(Data extracted from a collection)
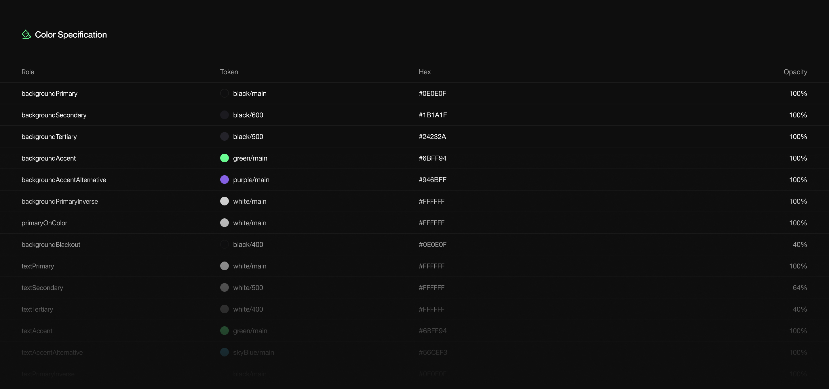Select the backgroundAccentAlternative role label

coord(64,180)
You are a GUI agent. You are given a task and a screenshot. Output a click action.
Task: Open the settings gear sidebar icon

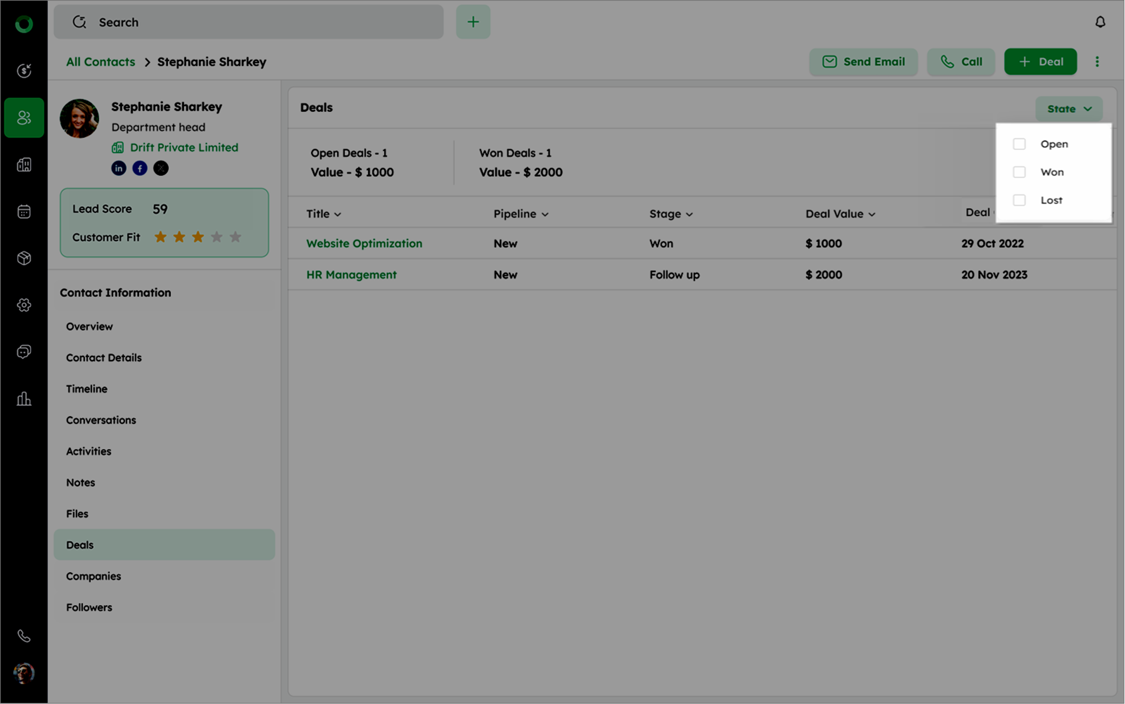click(24, 305)
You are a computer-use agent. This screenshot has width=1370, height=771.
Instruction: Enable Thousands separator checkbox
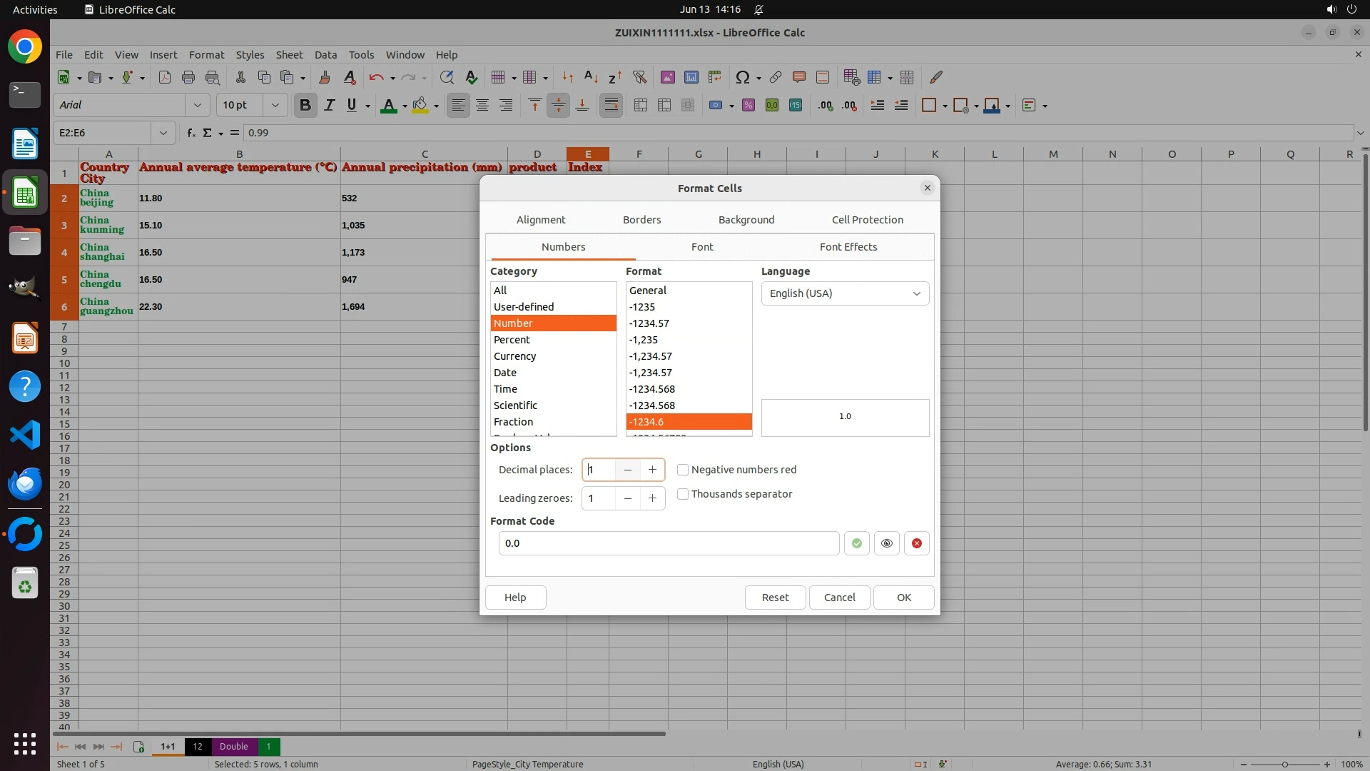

Task statement -> Please show the lines in the entries above that hold the string "agent".

Reply to the exercise ->
You are a GUI agent. You are given a task and a screenshot. Output a click action.
You are a computer-use agent. This screenshot has width=1370, height=771.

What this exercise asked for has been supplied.